The upper picture shows the valve chamber. A mystery to me has to do with the 'T' shaped passage I have hand-colored in red, somewhat faintly, on the left side of the drawing. The short vertical stem of the 'T' is the steam-in to the pump. The longer horizontal part of the 'T' shows two very small holes, one on the left and one on the right, drilled at right angles to the longer horizontal part of the 'T'. They look like little black dots on the print. What are those 2 holes for?

The second of the two pictures shows the cylinder to which the valve chest mates.

Sorry about the miserable resolution of the photographs. I can no longer get Photobucket to behave as it used to. Doing a digitized scan of the print might be the right avenue for conveying a clear image.


----------



## Blogwitch (Jun 26, 2012)

MF,

Having blown them up a little and sharpened as well, it is still rather difficult to read.

The conclusion that I came to is that it is the steam inlet (the small piece of the 'T') and a spool (piston) valve goes into the long part of the 'T'.

As the piston valve is moved in and out by the piston rod of the main cylinder (going to the pump itself) it will feed steam to either end of the cylinder, making the piston go in and out.
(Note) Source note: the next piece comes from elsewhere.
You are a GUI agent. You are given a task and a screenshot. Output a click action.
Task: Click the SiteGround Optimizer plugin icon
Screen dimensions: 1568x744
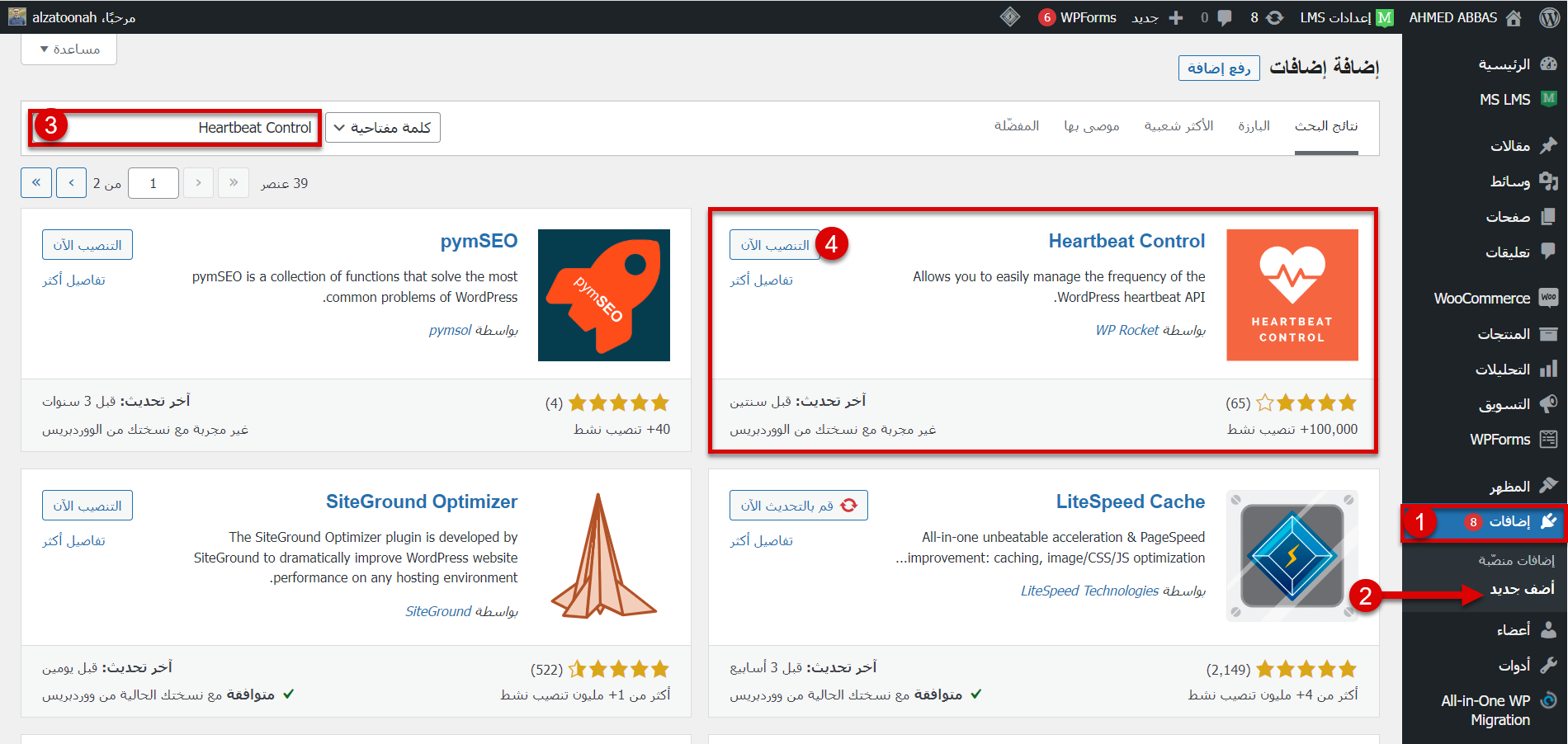click(603, 556)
Basically, a piston valve engine.

So turn on steam, and the unit will just go backwards and forwards, driving the pump on the other end of the main piston rod, whilst at the same time, moving the spool valve so that feeds steam to the top and bottom of the piston and so on and so on and so on......................... continuous motion, and water pumped, until steam is cut off.

John


----------



## Charles Lamont (Jun 26, 2012)

The valve worked from this piston rod controls a loose shuttle valve which in turn controls the steam distribution to the 
cylinder. I have not made one of these (though I have often thought of doing so - some time) so I cannot be of more help without
a better look at the drawings, including the valves.

This may help a bit:

http://www.modelboatmayhem.co.uk/forum/index.php?topic=29412.0


----------



## KBC (Jun 30, 2012)

Hi Marty,

In answer to your question ( WHAT ARE THE 2- HOLES FOR ) the 2- holes that you wish to know about are exhaust ports, they link up to the 2- holes on the face of the cylinder and connect to the exhaust outlet via the 'T' shaped dotted drilled holes going to the 3/16 x 40 tapped outlet.
If you look on the cross sectional plan of the steam chest the 2- 20deg holes coming in from each end of the 1/4" dia shuttle valve hole this carries the exhaust from the piston up thro" the shuttle valve and then transfers to the cylinder exhaust holes.

When you make the 5/32" dia auxiliary valve keep the edges a sharp as possible with dimensions strickland to the drawing, like wise on the shuttle valve.
Hope this answers your question.

Geo.


----------